##### Tekst do czytania #####

Prezes Byd-Meatu o kłopoty finansowe firmy obwinia UKS
Urząd Kontroli Skarbowej w Bydgoszczy uznał, że miejscowe Zakłady Mięsne Byd-Meat SA, przenosząc aportem posiadaną nieruchomość do swojej nowej spółki po to, aby później ją sprzedać, obeszły przepisy prawa podatkowego. I nakazał, aby Byd-Meat zapłacił łącznie, wraz z odsetkami, prawie 13 mln zł zaległego podatku za 2000 r. Spółka jednak nie zapłaci, bo Izba Skarbowa w Bydgoszczy uchyliła decyzję UKS i umorzyła postępowanie w tej sprawie, a jej prezes nie wyklucza wystąpienia o odszkodowanie.
- UKS w znacznej mierze przyczynił się do trudnej sytuacji finansowej zakładu. A w Polsce za błędy urzędników, szczególnie organów podatkowych, nikt nie odpowiada - uważa Marek Sadkowski, prezes Byd-Meatu, oskarżony przez bydgoską prokuraturę z doniesienia UKS o działanie na szkodę spółki. - Do tej pory wydawało mi się, że celem działalności gospodarczej jest minimalizowanie wszelkiego rodzaju obciążeń, łącznie z podatkowymi, jeżeli jest to zgodne z prawem. Ale chyba się myliłem - dodaje. Nie wyklucza, że będzie starał się o odszkodowanie, bo same opracowania prawne kosztowały spółkę prawie 300 tys. zł.

#####

Polecenia do ćwiczenia:
**A)** Który organ według tekstu o Byd-Meacie uchylił decyzję UKS i umorzył postępowanie?
**B)** Wypisz z tekstu o Byd-Meacie dokładnie fragment od słów "Prezes Byd-Meatu o" do słów "wystąpienia o odszkodowanie.".
**C)** Kontynuuj tekst o Byd-Meacie od miejsca, w którym się kończy.

##### Przekazane rekordy #####

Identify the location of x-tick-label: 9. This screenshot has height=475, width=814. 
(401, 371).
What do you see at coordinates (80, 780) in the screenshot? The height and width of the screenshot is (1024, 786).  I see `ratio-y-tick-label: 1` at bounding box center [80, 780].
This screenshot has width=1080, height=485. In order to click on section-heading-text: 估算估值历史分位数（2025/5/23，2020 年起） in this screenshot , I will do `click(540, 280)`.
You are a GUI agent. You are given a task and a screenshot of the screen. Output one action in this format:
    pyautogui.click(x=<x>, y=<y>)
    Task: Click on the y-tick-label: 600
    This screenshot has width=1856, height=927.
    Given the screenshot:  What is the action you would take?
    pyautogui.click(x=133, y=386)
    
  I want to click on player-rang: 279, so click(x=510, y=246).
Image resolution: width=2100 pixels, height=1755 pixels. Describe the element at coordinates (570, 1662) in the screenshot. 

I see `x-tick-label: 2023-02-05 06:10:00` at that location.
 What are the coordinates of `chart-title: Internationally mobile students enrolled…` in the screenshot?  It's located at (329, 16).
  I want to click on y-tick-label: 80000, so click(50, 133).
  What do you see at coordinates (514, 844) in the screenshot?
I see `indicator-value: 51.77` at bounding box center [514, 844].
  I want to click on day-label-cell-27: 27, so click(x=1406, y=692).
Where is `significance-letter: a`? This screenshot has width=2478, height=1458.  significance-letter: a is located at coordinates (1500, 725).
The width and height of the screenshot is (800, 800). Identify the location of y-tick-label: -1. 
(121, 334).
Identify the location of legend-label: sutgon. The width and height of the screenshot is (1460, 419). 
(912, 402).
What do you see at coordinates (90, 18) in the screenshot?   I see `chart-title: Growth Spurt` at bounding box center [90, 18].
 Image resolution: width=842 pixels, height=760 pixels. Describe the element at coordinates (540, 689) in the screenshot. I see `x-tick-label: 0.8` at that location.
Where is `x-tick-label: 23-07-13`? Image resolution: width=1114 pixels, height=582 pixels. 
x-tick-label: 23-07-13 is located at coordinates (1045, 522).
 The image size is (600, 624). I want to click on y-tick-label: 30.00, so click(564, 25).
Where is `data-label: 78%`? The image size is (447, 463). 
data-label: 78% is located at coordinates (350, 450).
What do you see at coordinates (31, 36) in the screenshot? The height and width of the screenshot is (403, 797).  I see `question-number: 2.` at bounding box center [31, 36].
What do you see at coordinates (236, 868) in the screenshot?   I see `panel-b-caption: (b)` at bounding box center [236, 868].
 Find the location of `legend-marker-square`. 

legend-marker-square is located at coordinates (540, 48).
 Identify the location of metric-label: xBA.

#####

Wyniki zadań:
**A)** Izba Skarbowa w Bydgoszczy.

**B)**
Prezes Byd-Meatu o kłopoty finansowe firmy obwinia UKS
Urząd Kontroli Skarbowej w Bydgoszczy uznał, że miejscowe Zakłady Mięsne Byd-Meat SA, przenosząc aportem posiadaną nieruchomość do swojej nowej spółki po to, aby później ją sprzedać, obeszły przepisy prawa podatkowego. I nakazał, aby Byd-Meat zapłacił łącznie, wraz z odsetkami, prawie 13 mln zł zaległego podatku za 2000 r. Spółka jednak nie zapłaci, bo Izba Skarbowa w Bydgoszczy uchyliła decyzję UKS i umorzyła postępowanie w tej sprawie, a jej prezes nie wyklucza wystąpienia o odszkodowanie.

**C)**
UKS nakazał Byd-Meatowi zapłacenie prawie 13 mln zł (wraz z odsetkami) zaległego podatku za 2000 r. Agata Kasica, dyrektor UKS w Bydgoszczy, wydając taką decyzję, nie miała wątpliwości, że doszło do obejścia przepisów. Jednak ze względu na tajemnicę skarbową nie może mówić o szczegółach kontroli w spółce, trwającej od czerwca 2002 do połowy stycznia 2003 r.
Przyznaje natomiast, że działania w celu obejścia przepisów podatkowych nie należą do rzadkości. - Spotykamy je w wielu podmiotach, wszystko jednak zależy od tego, w jakim stopniu potrafimy je udowodnić - mówi w Agata Kasica. - Według niej nie bez wpływu na końcowe rozstrzygnięcie sprawy spółki Byd-Meat był wyrok w innej sprawie podatkowej, dotyczącej Romana Kluski.
W efekcie Byd-Meat nie zapłaci wymaganego przez UKS zaległego podatku. Na początku tego roku Izba Skarbowa w Bydgoszczy uchyliła decyzję UKS w całości i umorzyła postępowanie w tej sprawie.
Nieruchomości, wnioski i opinie
UKS zainteresował się trzema bydgoskimi, powiązanymi ze sobą kapitałowo i personalnie, spółkami: ZM Byd-Meat SA, ZM Kujawy sp. z o. o. i Meat-Investor sp. z o. o.
ZM Byd-Meat SA powstały w 1994 r. po przekształceniu Przedsiębiorstwa Państwowego Zakłady Mięsne w Bydgoszczy w jednoosobową spółkę skarbu państwa. Rok później spółka przystąpiła do "Programu powszechnej prywatyzacji" - 60 proc. jej akcji objęły NFI (głównie V NFI Victoria), 25 proc. skarb państwa i 15 proc. osoby fizyczne.
W 1999 r. Byd-Meat powołał firmę ZM Kujawy i został jej jedynym udziałowcem. Kapitał założycielski spółki (nieprowadzącej wówczas działalności gospodarczej) wyniósł 4 tysiące zł. Powołano ją natomiast w celu wybudowania nowego zakładu produkcyjnego.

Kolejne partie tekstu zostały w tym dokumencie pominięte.